Wenn sich eine Aktie zwischenzeitlich mit über 3% Kursgewinnen deutlich von der Masse der Indexangehörigen abhebt, wird man als Analyst neugierig. Und so werfen wir nun einen Blick auf die K+S Aktie. Die anfängliche Euphorie, eine Aktie mit einem neuen Trend erwischt zu haben, verblasst angesichts des aktuellen Chartbilds sehr schnell. Was sich dem Betrachter präsentiert, ist eine Schiebezone, die im Kern zwischen 25 und 22,60 EUR stattfindet.

In dieser Zone ist die Aktie kurzfristig natürlich neutral zu werten. Übergeordnet hingegen könnten die Verkäufer bedingt durch die seit Sommer laufende Abwärtsbewegung einen Vorteil haben. Wird die Range nach unten verlassen, sind weitere Kursverluste bis auf ca. 19,50 EUR möglich.

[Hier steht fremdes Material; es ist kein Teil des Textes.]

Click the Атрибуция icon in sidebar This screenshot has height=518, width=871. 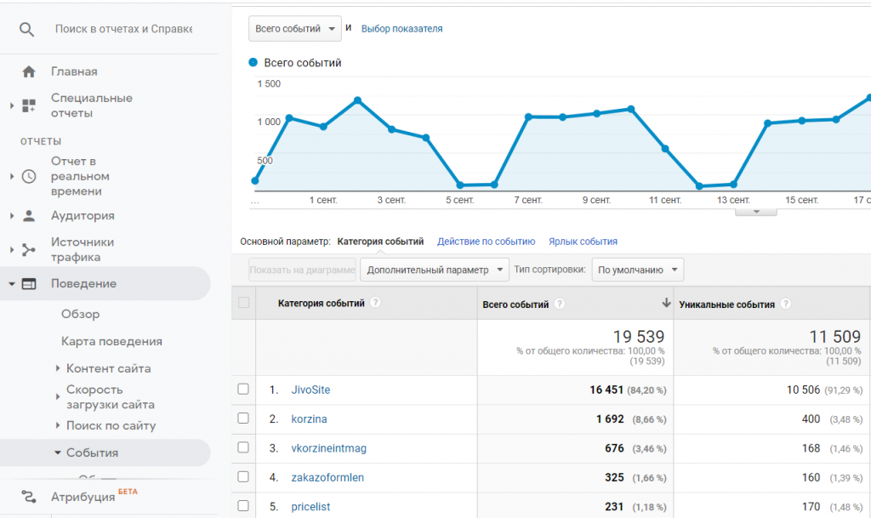click(x=29, y=497)
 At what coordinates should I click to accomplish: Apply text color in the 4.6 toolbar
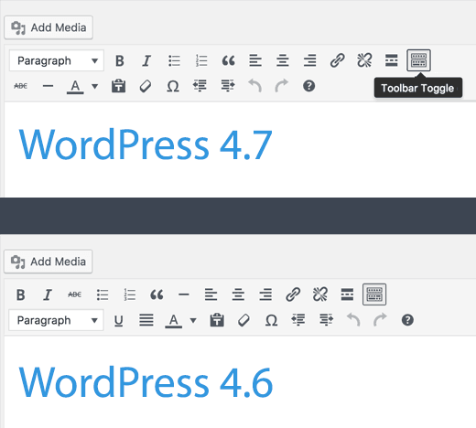click(173, 321)
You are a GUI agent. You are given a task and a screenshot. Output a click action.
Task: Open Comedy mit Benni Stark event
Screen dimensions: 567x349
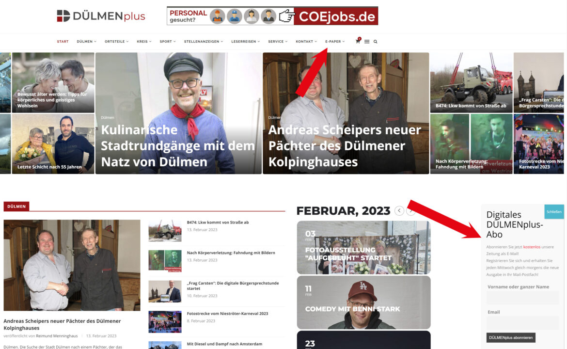363,302
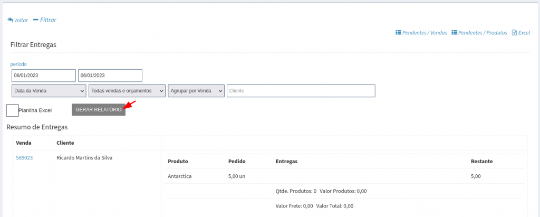Open the Pendentes / Produtos text link
The width and height of the screenshot is (540, 217).
(x=483, y=33)
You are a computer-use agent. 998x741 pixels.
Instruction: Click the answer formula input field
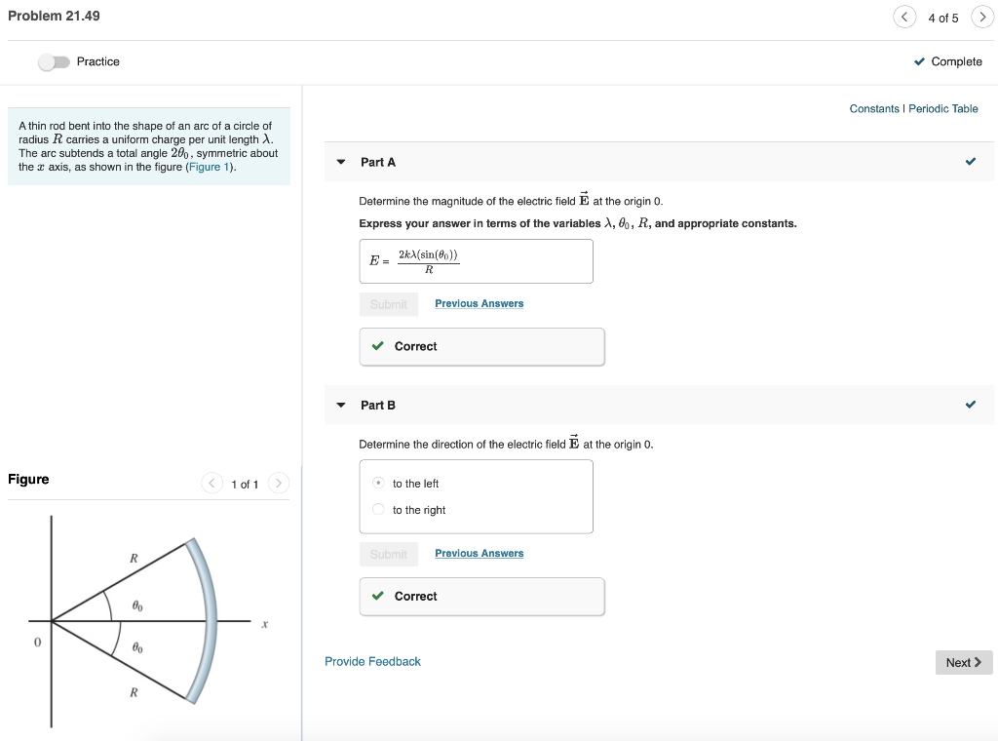click(x=476, y=260)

Worauf man sich derzeit jedoch ebenfalls einstellen muss, sind stoppfischende Bewegungen auf beiden Seiten. Solche Täuschungsmanöver sind für klar erkennbare Rangebewegungen nicht unüblich, bevor der eigentliche Impuls startet. Wer dieses Risiko umgehen will, muss die weitere Entwicklung zunächst abwarten und bleibt bis dahin an der Seitenlinie.